**What is asked:**
1. Using the patch excerpt below, decide whether each statement agrees with it, answering yes or no and quoting the deciding words: (a) Fix 2 changes the file `cpp/src/gandiva/precompiled/decimal_wrapper.cc`. (b) Existing tests that build Decimals from out-of-range strings will go from error to pass. (c) The function `castDECIMAL_utf8` sits around line 298.
2. According to the patch excerpt below, which file should be searched so its test expectations can be fixed as part of the patch?

**Excerpted text:**
========================================
Existing tests that construct Decimals from strings like
`"9999999999999999999999999999999999999999"` (intentionally out-of-range) will
flip from pass to error. Grep `cpp/src/arrow/util/decimal_test.cc` and fix
expectations as part of this patch.
---
## Fix 2 — Gandiva `castDECIMAL_utf8` rounds to target scale before parsing
**File**: `cpp/src/gandiva/precompiled/decimal_wrapper.cc`
**Function**: `castDECIMAL_utf8` (around line 398)
### Problem solved
After fix 1, `CAST('1.555…(50 fives)' AS DECIMAL(38,37))` would raise an
error instead of returning the correctly rounded value
`1.5555555555555555555555555555555555556`. That's a behavior regression for
legal SQL input. `castDECIMAL_utf8` is the one place where the target
`(out_precision, out_scale)` is known before parsing, so it's the natural home
for caller-side rounding.
========================================
**Dataset excerpts:**
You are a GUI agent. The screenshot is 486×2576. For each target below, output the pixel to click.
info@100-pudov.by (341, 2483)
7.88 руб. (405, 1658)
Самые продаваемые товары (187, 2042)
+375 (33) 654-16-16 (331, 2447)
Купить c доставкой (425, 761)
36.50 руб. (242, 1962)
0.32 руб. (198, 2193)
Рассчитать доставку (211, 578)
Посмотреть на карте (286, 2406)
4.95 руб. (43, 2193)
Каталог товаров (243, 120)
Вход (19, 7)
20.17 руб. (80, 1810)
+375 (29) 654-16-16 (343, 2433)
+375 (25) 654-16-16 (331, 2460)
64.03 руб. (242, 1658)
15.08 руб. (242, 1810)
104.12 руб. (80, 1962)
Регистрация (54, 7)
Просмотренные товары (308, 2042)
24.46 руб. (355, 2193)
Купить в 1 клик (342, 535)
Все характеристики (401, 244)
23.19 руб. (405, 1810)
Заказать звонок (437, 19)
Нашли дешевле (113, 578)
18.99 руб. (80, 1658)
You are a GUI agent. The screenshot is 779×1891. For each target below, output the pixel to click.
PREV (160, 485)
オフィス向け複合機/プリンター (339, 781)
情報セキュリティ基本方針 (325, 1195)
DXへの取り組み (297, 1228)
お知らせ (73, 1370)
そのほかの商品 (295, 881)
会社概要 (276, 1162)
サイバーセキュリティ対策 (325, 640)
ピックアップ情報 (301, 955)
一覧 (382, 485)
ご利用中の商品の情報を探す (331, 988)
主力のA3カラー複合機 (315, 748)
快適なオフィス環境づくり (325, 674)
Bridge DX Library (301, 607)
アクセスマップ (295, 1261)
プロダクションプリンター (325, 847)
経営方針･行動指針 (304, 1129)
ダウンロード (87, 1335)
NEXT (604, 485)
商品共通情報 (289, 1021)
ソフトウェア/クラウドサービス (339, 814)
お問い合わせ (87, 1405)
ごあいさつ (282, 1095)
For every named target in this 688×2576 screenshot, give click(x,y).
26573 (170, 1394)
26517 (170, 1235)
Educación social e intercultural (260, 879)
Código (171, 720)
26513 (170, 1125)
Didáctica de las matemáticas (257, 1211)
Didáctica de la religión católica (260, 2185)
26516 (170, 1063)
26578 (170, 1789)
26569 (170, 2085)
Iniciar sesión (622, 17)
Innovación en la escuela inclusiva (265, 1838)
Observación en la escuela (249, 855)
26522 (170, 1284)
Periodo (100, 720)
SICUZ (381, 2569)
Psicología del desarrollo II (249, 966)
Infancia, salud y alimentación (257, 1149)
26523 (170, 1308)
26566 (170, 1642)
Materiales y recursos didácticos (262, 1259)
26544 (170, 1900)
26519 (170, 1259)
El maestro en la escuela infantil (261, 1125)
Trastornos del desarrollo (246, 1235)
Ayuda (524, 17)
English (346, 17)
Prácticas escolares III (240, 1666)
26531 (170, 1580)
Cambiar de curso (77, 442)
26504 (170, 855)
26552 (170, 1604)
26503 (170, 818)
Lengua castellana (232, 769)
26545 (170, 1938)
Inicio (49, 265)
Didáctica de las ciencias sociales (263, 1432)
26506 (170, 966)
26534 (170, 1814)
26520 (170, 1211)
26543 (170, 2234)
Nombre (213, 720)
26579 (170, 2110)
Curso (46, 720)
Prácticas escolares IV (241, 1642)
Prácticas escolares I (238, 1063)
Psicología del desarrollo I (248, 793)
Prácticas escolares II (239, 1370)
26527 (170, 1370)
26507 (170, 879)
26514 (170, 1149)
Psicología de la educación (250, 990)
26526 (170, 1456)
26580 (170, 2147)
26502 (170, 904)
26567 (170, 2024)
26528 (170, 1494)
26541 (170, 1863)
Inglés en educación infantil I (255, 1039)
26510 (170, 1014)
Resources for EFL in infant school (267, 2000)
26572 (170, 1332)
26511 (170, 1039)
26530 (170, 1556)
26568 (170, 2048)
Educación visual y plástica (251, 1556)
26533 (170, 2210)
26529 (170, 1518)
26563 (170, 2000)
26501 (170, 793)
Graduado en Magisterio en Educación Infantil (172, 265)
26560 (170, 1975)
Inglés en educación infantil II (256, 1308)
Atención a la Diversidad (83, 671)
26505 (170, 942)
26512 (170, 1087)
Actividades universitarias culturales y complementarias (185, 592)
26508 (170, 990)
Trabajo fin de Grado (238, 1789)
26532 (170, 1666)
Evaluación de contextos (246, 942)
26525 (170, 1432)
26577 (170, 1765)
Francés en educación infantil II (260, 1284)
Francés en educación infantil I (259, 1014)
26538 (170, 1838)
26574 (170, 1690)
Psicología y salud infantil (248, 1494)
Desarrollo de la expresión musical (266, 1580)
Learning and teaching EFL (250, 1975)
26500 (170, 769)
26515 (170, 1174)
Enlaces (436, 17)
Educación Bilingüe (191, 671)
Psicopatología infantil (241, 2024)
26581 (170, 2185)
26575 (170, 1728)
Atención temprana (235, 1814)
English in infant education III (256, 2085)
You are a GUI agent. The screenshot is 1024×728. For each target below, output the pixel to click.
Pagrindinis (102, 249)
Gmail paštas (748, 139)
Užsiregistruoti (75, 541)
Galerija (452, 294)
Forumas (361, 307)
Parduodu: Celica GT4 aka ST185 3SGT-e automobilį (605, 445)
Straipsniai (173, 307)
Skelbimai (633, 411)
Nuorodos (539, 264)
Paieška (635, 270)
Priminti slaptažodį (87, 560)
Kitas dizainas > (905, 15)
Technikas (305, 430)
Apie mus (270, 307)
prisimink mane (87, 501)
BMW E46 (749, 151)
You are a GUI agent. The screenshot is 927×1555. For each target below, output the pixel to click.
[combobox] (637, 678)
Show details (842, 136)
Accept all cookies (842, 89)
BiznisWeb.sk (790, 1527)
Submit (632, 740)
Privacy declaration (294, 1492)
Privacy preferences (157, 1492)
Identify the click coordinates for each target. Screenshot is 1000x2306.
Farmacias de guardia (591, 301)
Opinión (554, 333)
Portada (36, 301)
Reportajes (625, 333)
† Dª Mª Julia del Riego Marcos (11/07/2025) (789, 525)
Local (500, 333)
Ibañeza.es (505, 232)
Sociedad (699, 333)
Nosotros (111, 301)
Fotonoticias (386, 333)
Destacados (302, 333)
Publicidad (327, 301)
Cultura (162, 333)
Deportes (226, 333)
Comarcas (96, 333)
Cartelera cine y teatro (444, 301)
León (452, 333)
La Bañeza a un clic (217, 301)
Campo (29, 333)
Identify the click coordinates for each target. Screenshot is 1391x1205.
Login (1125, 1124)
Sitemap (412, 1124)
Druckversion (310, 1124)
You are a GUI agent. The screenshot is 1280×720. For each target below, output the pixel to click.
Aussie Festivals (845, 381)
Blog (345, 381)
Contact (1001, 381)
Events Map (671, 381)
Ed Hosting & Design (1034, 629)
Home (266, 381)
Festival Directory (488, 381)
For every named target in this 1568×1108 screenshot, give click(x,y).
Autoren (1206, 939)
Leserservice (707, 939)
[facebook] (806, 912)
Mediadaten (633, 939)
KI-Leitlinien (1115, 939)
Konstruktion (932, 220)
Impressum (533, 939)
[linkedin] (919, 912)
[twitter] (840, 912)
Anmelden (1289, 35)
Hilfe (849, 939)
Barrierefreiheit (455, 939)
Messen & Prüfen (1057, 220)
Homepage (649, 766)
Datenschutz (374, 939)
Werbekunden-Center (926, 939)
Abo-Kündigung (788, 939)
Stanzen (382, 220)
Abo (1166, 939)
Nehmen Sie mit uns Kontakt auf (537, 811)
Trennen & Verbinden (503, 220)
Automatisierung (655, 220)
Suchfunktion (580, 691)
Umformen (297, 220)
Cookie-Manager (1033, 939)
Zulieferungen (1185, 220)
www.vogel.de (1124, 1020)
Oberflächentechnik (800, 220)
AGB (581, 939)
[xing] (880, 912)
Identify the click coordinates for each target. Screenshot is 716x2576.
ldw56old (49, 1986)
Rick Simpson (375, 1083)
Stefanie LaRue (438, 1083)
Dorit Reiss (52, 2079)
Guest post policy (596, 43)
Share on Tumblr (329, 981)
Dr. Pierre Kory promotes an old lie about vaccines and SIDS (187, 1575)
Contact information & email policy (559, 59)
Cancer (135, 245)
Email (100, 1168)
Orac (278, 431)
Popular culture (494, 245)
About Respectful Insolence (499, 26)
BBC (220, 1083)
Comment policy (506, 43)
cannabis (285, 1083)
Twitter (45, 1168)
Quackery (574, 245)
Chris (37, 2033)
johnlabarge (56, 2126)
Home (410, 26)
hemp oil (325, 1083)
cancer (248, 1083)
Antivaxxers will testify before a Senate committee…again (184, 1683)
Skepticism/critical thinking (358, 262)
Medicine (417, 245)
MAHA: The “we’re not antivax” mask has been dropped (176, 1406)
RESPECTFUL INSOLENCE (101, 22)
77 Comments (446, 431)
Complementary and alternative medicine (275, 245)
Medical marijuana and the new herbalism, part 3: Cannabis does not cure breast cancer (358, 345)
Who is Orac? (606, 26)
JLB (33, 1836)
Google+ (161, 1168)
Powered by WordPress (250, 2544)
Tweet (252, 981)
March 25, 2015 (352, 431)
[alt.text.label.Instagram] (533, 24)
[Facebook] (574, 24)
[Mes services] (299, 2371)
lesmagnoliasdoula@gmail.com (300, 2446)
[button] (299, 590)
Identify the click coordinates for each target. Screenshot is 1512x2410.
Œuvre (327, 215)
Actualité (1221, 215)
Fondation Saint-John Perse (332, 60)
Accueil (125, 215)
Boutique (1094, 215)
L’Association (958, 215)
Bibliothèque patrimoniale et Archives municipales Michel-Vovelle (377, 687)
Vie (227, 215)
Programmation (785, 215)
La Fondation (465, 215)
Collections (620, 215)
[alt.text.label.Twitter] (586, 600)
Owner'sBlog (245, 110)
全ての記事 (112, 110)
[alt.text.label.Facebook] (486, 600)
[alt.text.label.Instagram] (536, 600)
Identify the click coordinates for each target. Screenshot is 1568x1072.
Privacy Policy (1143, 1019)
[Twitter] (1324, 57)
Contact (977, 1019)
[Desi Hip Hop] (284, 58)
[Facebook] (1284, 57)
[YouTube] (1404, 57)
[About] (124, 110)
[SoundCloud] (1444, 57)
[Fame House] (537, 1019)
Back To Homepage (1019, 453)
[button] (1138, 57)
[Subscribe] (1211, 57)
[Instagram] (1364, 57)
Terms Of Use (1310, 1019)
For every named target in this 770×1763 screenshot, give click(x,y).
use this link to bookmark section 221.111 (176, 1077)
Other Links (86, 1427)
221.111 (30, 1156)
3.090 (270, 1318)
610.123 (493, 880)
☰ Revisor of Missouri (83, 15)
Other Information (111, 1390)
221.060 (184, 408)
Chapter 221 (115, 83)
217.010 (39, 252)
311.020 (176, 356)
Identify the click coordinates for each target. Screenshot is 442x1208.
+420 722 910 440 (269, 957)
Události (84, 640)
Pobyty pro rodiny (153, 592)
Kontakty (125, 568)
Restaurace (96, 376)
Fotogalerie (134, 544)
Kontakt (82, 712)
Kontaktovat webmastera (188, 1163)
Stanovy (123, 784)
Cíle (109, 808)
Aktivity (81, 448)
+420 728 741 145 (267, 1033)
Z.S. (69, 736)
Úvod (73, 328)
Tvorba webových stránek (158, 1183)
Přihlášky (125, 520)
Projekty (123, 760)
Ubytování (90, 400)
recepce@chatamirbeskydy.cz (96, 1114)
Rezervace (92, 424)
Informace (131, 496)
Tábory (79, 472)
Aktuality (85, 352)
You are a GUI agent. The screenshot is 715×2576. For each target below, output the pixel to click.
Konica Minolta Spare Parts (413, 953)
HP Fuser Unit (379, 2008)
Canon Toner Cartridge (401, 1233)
========================================
**Solutions to the tasks:**
1.
(a) Yes: "**File**: `cpp/src/gandiva/precompiled/decimal_wrapper.cc`"
(b) No: "will flip from pass to error"
(c) No: "(around line 398)"

2. `cpp/src/arrow/util/decimal_test.cc`